Exercise:
Repeat each of the following rows word for word, leaving out the pictures.

Extracted data:
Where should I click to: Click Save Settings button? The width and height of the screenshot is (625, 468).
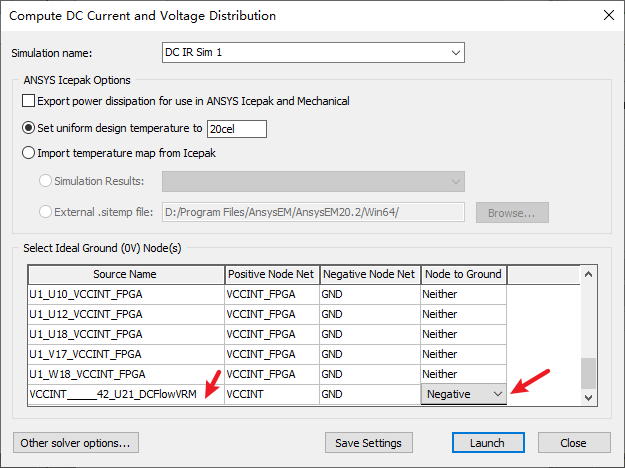pos(368,442)
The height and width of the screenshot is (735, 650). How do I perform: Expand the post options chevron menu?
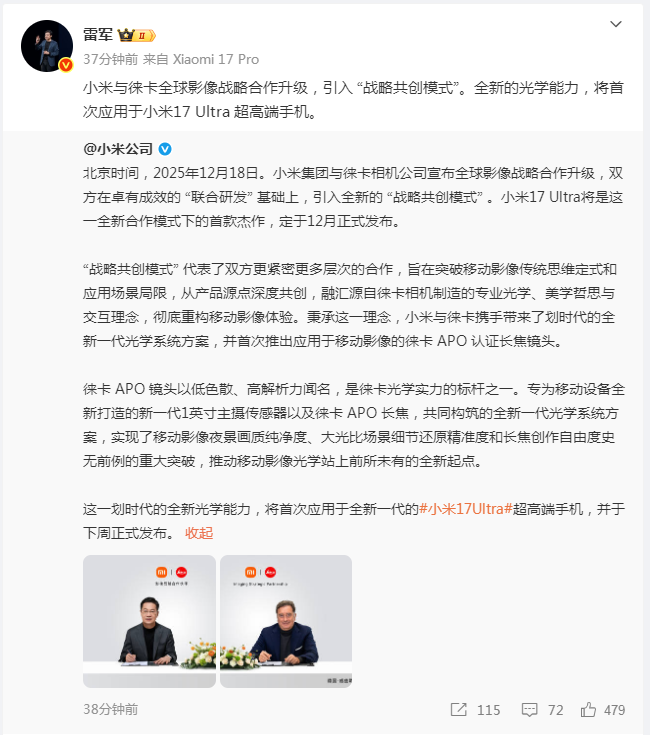coord(615,24)
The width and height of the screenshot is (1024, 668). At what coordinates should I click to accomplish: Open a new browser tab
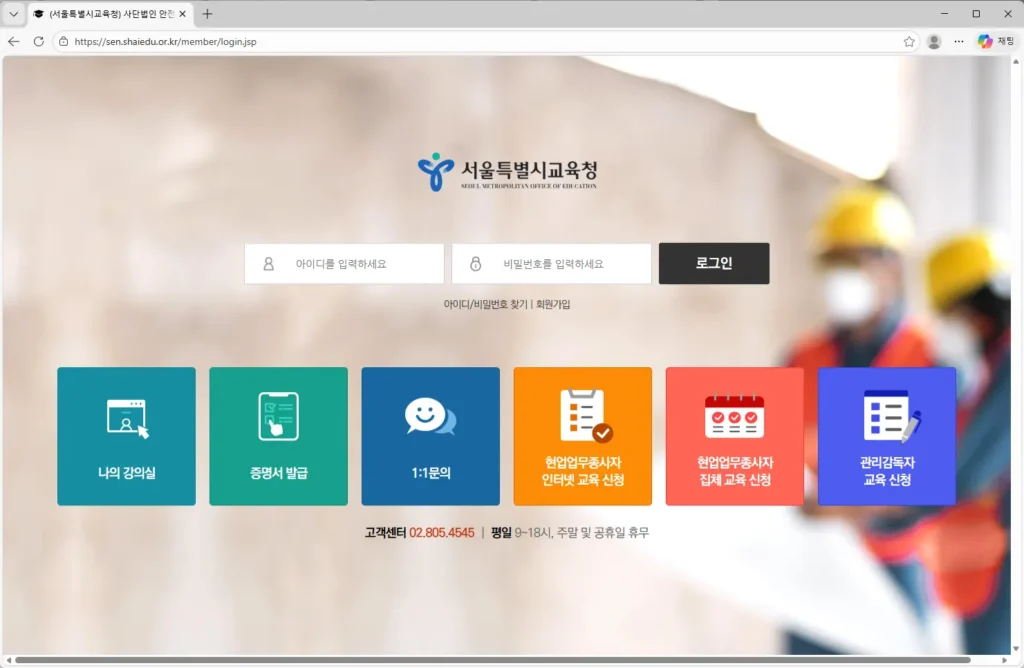pos(206,13)
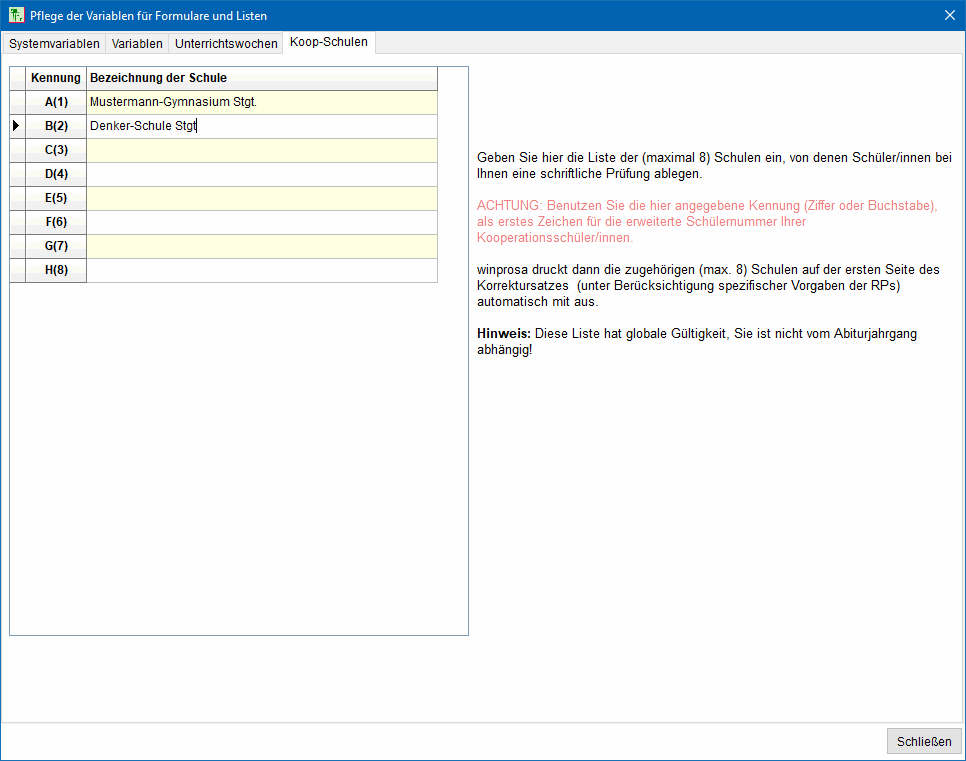
Task: Select the Koop-Schulen tab
Action: click(x=329, y=43)
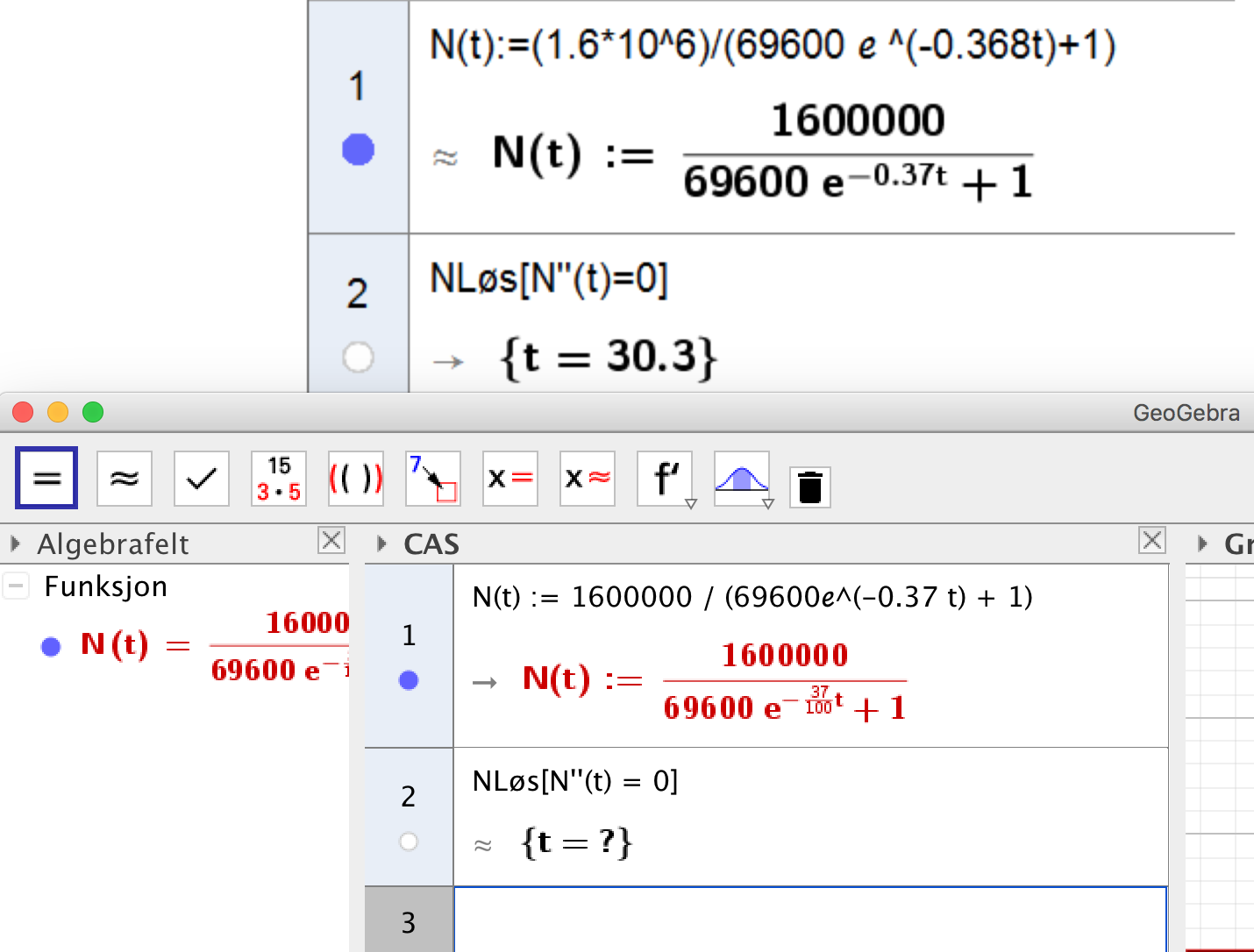Image resolution: width=1254 pixels, height=952 pixels.
Task: Open the Probability calculator tool
Action: tap(742, 478)
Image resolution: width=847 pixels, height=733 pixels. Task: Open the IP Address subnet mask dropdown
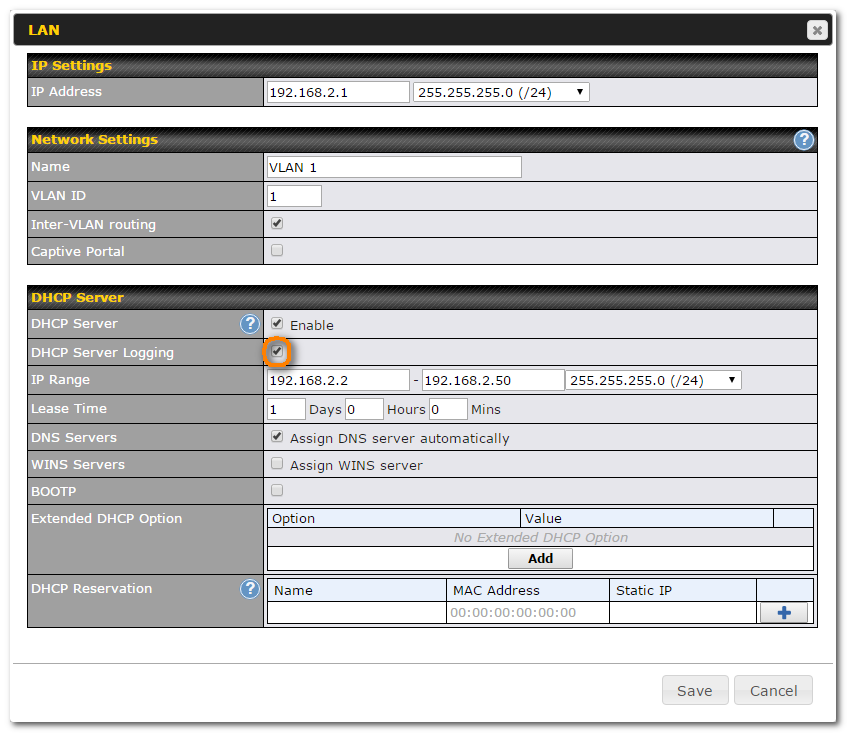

Exercise solution:
Where should I click to: Click Save Settings button? The width and height of the screenshot is (625, 468).
pos(368,442)
The height and width of the screenshot is (735, 650). How do I perform: Expand the post options chevron menu?
coord(615,24)
The width and height of the screenshot is (1024, 668). At what coordinates should I click to accomplish: Open a new browser tab
pos(206,13)
Task: Select the Koop-Schulen tab
Action: click(x=329, y=43)
Image resolution: width=1254 pixels, height=952 pixels.
Task: Open the Probability calculator tool
Action: tap(742, 478)
Image resolution: width=847 pixels, height=733 pixels. Task: Open the IP Address subnet mask dropdown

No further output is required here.